NCAD est également impliqué dans le maintien du phénotype SP des CSH au niveau de la niche endostéale. Hosokawa et al. ont montré que la perte de l’expression de la NCAD à la surface des CSH s’accompagnait d’une perte du phénotype SP et de leur entrée en cycle (Hosokawa et al. 2007).

93

Figure 15 : Régulation de la quiescence et du phénotype SP au contact de la niche endostéale

Les CSH Tie2+ sont spécifiquement localisées dans la niche hématopoïétique et adhèrent aux ostéoblastes Ang1+

dans la moelle osseuse adulte.
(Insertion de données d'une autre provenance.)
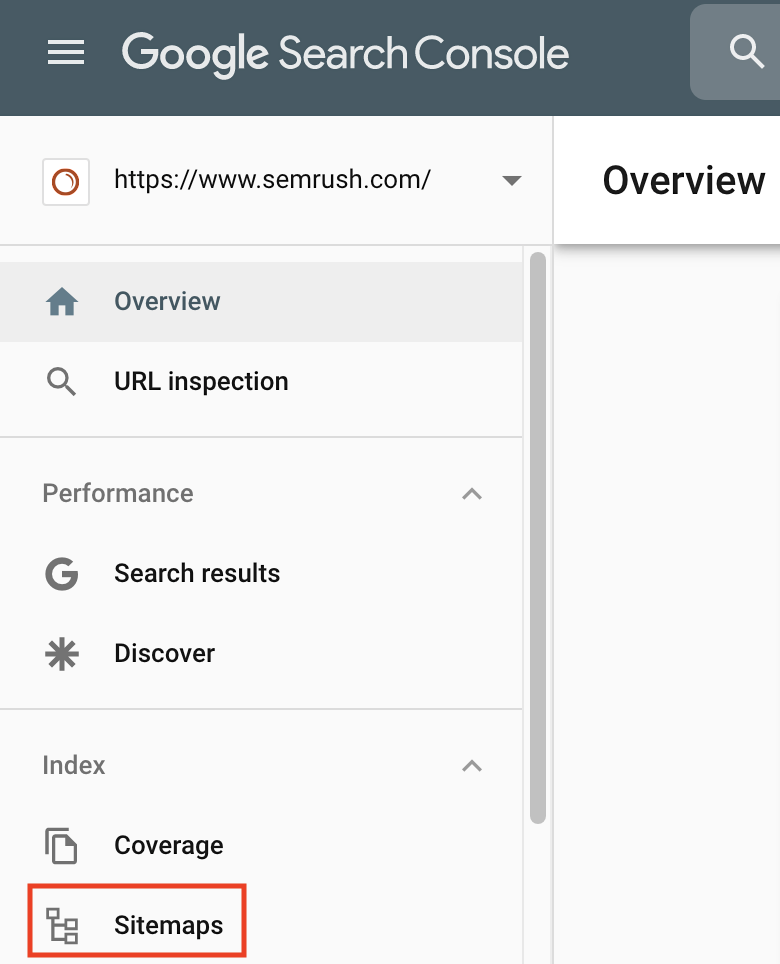The width and height of the screenshot is (780, 964).
Task: Click the sidebar vertical scrollbar
Action: pyautogui.click(x=538, y=538)
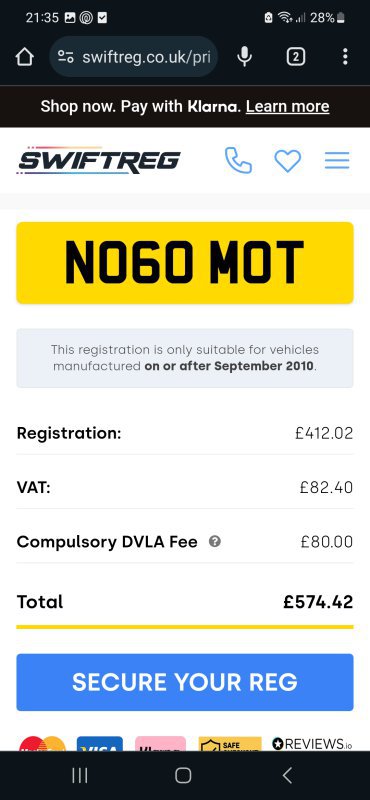Viewport: 370px width, 800px height.
Task: Tap the swiftreg.co.uk address bar
Action: [x=134, y=57]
L’Ang-1 produite par les ostéoblastes active Tie2 sur les CSH et promeut une adhésion forte des CSH à la niche, à l’origine de leur quiescence. Le couple TPO/MPL jouerait un rôle semblable en favorisant la sur-expression de Tie2 par les CSH et leur quiescence. L’adhésion, dans ce modèle, est associée à une sur-expression des intégrines ß1.

D’après Arai et al.(Arai et al. 2005)

MPL/TPO

V.3.1.4. ABCG2 et CSPH murins

Nous avons vu que Zhou et al., à partir d’un modèle murin Mdr1a/1b-/- ont montré qu’ABCG2 était le déterminant principal du phénotype SP (Zhou et al. 2001). Ils ont confirmé ces résultats à partir d’un modèle murin ABCG2-/- en montrant que la moelle osseuse de ces souris était quasi dépourvue de cellules SP, que le peu de cellules SP retrouvées étaient Lin+ Kit- Sca-1-, n’avaient pas d’activité de greffe et ne correspondaient donc pas à des CSH (Zhou et al. 2002). Malgré ce déficit en cellules SP, ces souris avaient un nombre « normal » de cellules KLS, et leur hématopoïèse paraissait normale (Zhou et al. 2002). Toutefois lorsque ces souris étaient traitées par la mitoxantrone, elles présentaient une toxicité hématopoïétique majeure à la différence des souris « sauvages » (Zhou et al. 2002). ABCG2 pourrait donc protéger les CSH vis-à-vis de stress cytotoxiques. Secondairement, Krishnamurthy et al. ont montré qu’ABCG2 était sur-exprimé en hypoxie, sous le contrôle d’HIF-1, et servait à protéger les CSPH en effluant l’hème et les porphyrines (Krishnamurthy et al. 2004). Outre HIF-1, la régulation de l’expression d’ABCG2 au sein des CSPH murins pourrait être sous le contrôle d’Akt (Mogi et al. 2003).

L’expression d’ABCG2 n’est toutefois pas une exclusivité des CSH, Yamamoto et al. ont en effet montré que ce gène est fortement exprimé dans les érythroblastes, bien que ceux-ci ne présentent pas de fonctionnalité SP (Yamamoto et al. 2007).